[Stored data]
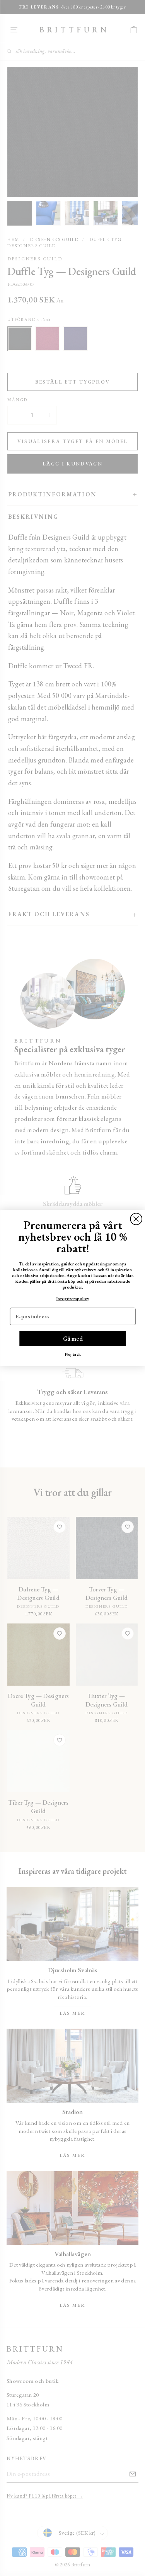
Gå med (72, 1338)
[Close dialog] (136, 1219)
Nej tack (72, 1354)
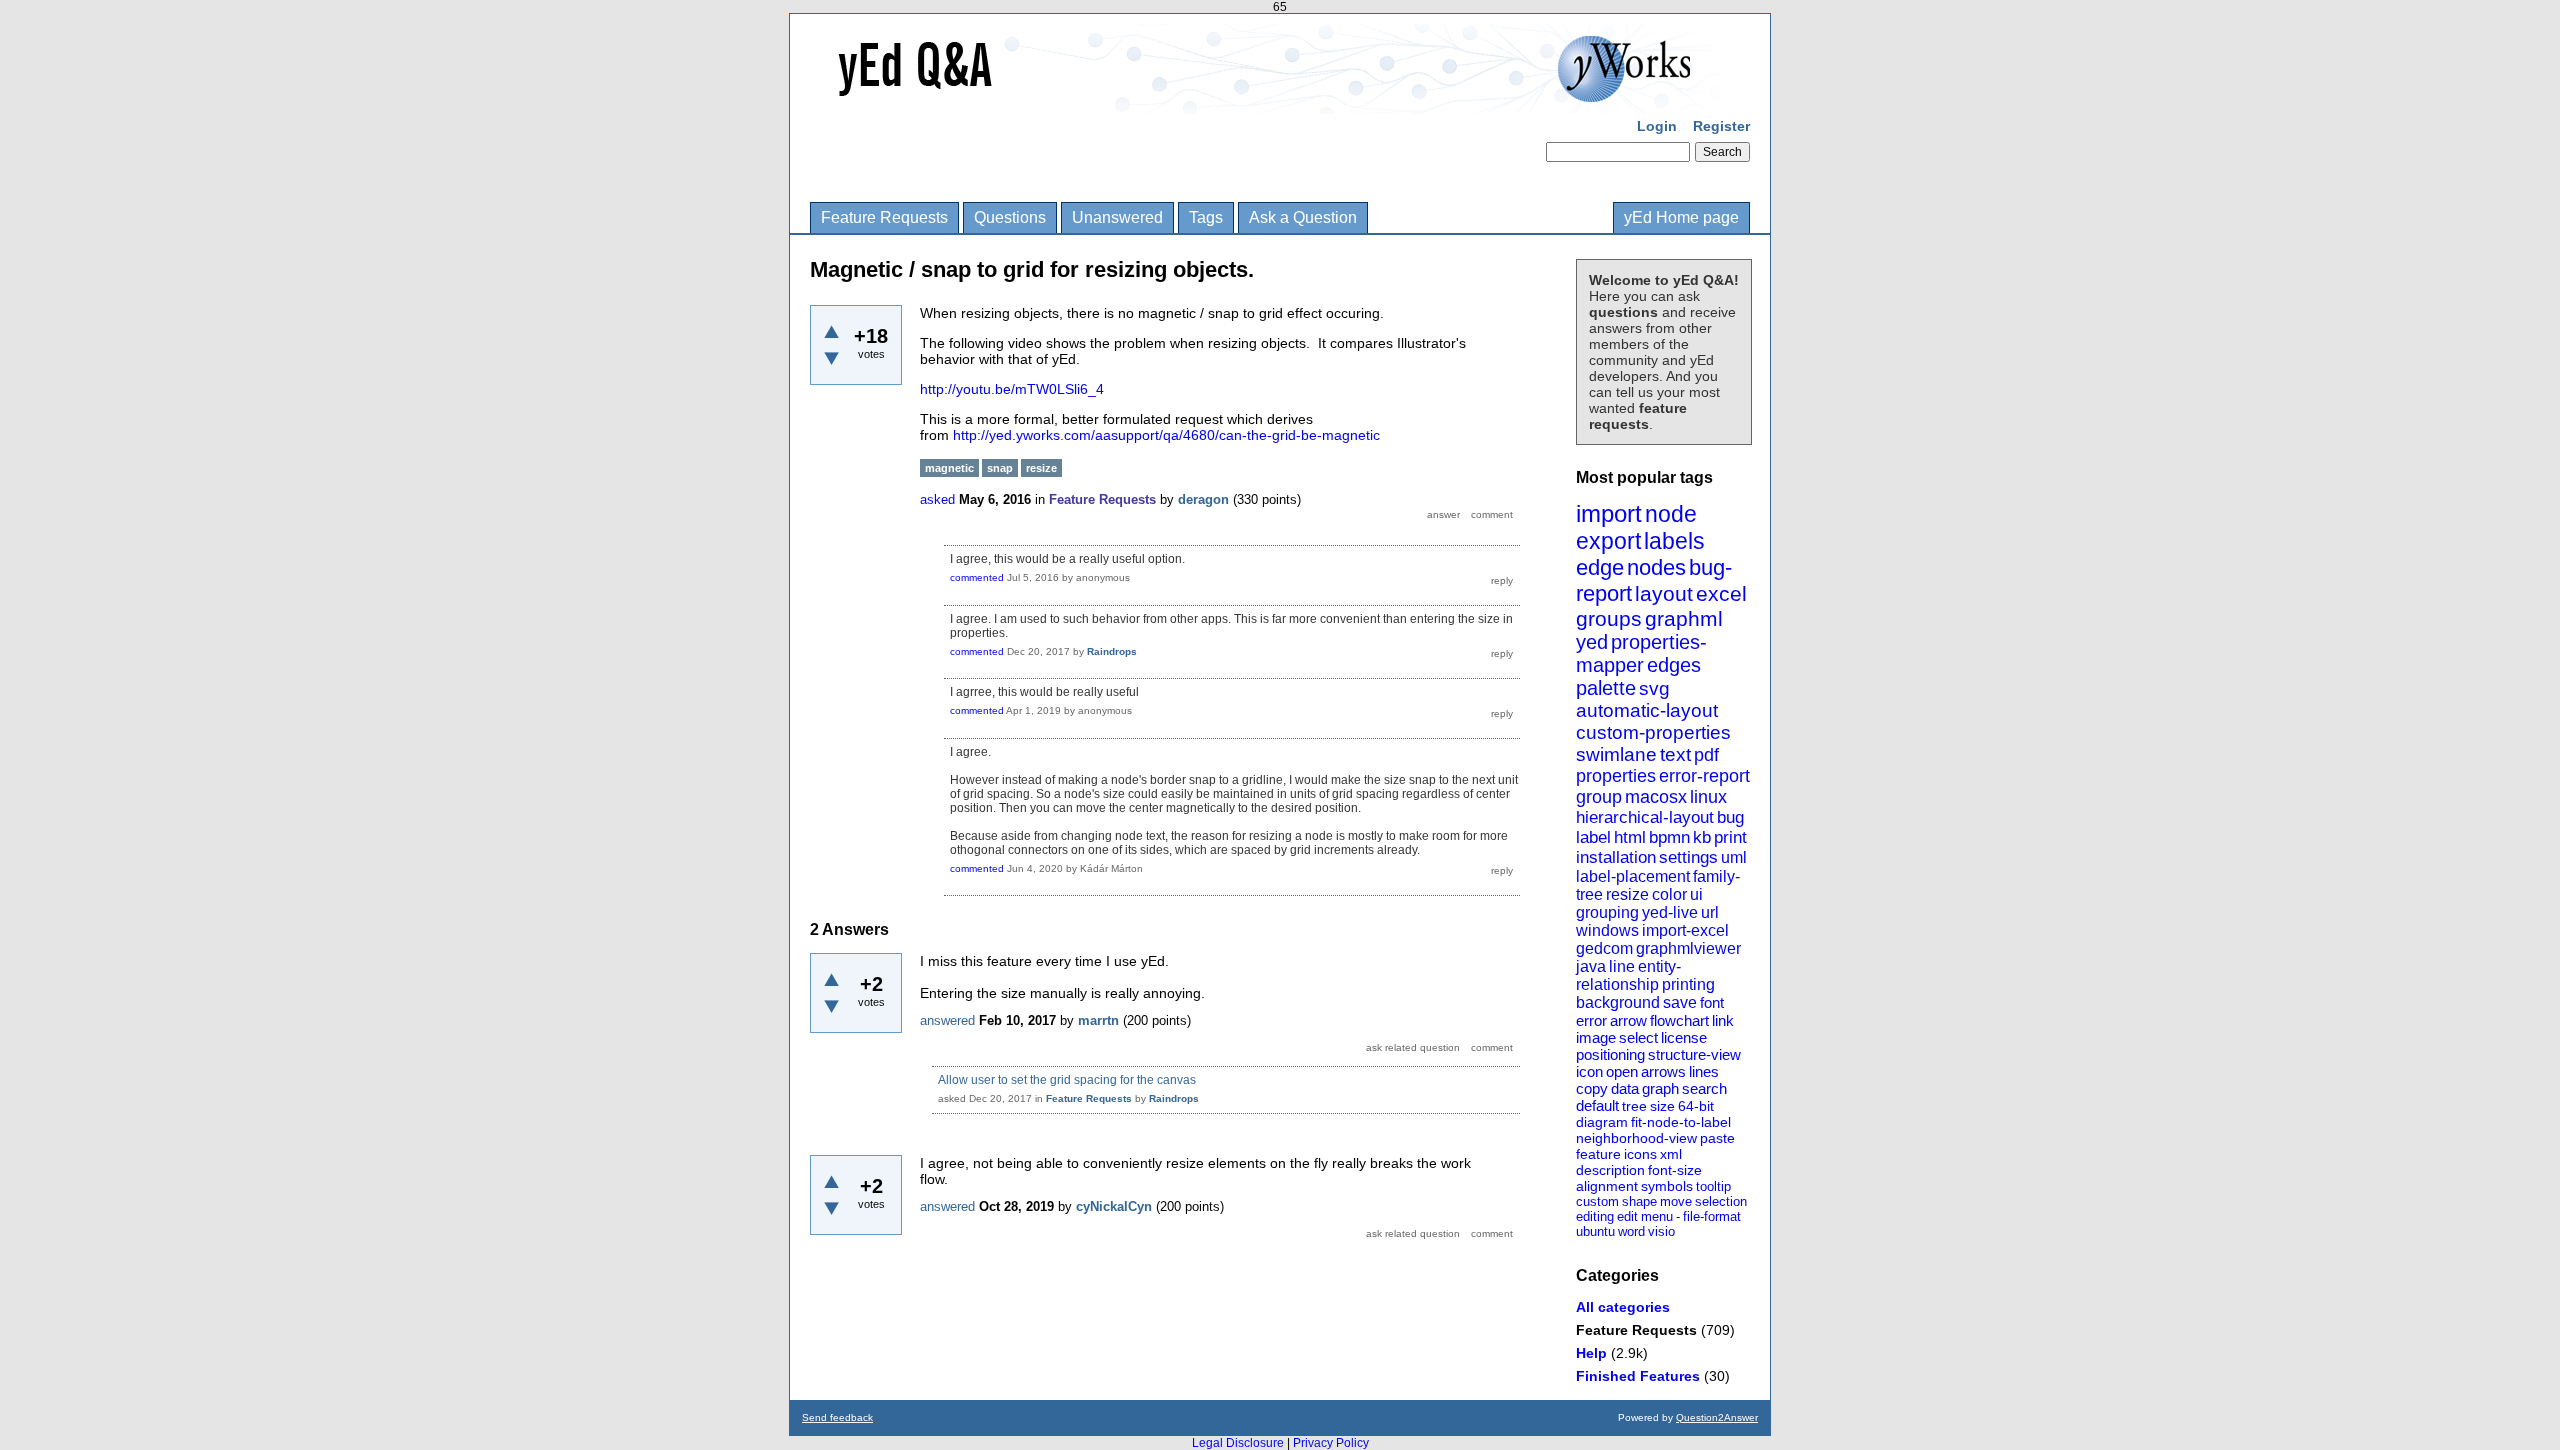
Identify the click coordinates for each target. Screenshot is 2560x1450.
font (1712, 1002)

* _EXERCISE_:
Output the records above exactly as written, but leave out the pictures.

* _REPLY_:
Gå med (72, 1338)
[Close dialog] (136, 1219)
Nej tack (72, 1354)
Identify the click coordinates for each target. Screenshot is 2560x1450.
font (1712, 1002)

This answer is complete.